Aim of the task. Beneath this sentence is a listing. Return its lines from the one containing "Click the highlighted" through the last, exactly, and omit the pictures.

(Entries shown Opens)

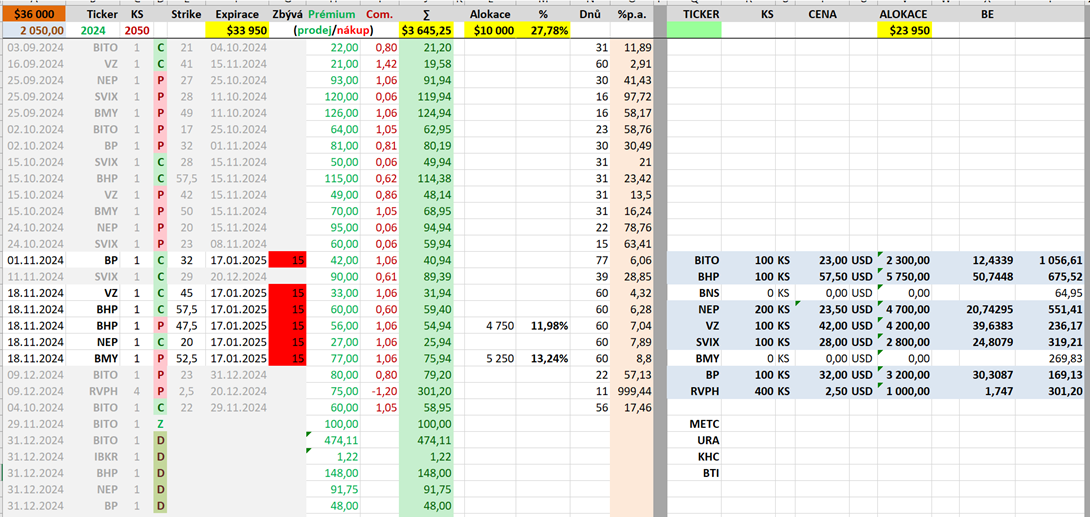Click the yellow $10 000 allocation cell

[491, 31]
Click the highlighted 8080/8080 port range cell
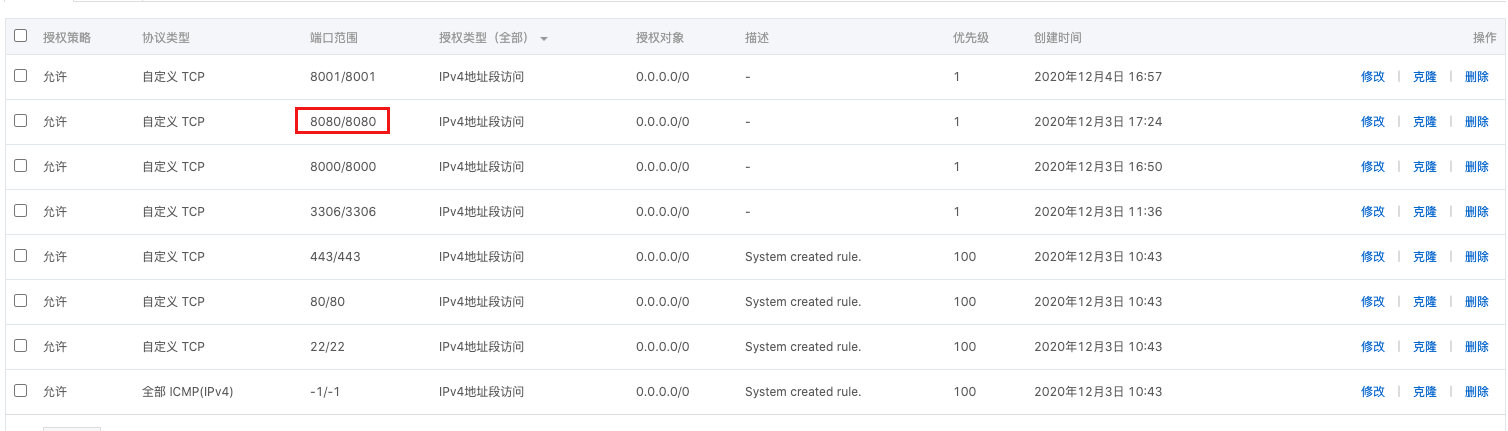Image resolution: width=1508 pixels, height=431 pixels. point(343,122)
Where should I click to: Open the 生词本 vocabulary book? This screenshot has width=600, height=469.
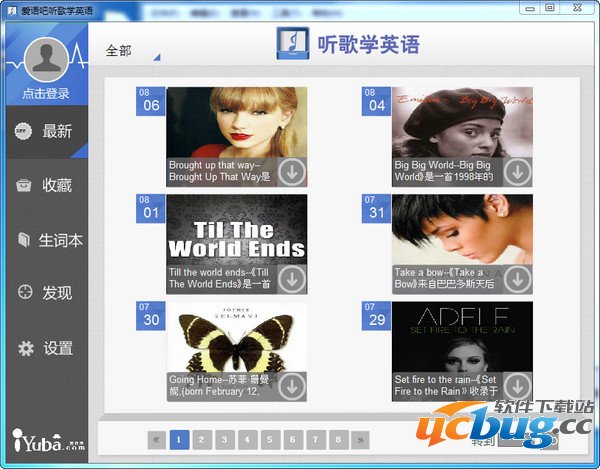tap(44, 240)
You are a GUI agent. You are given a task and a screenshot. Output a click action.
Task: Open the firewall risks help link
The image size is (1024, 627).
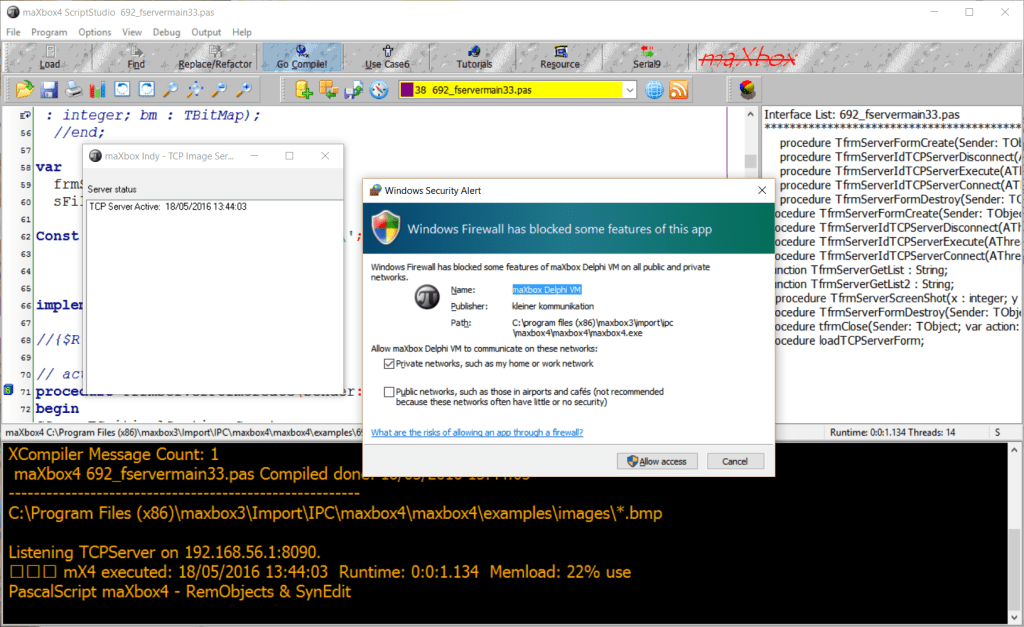[x=477, y=433]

(Entries shown Closes)

Problem solution.
Click the highlighted 8080/8080 port range cell
Image resolution: width=1508 pixels, height=431 pixels. point(343,122)
Where should I click to: Open the 生词本 vocabulary book? This screenshot has width=600, height=469.
tap(44, 240)
You are a GUI agent. You are given a task and a screenshot. Output a click action.
Task: Open the firewall risks help link
The image size is (1024, 627).
[x=477, y=433]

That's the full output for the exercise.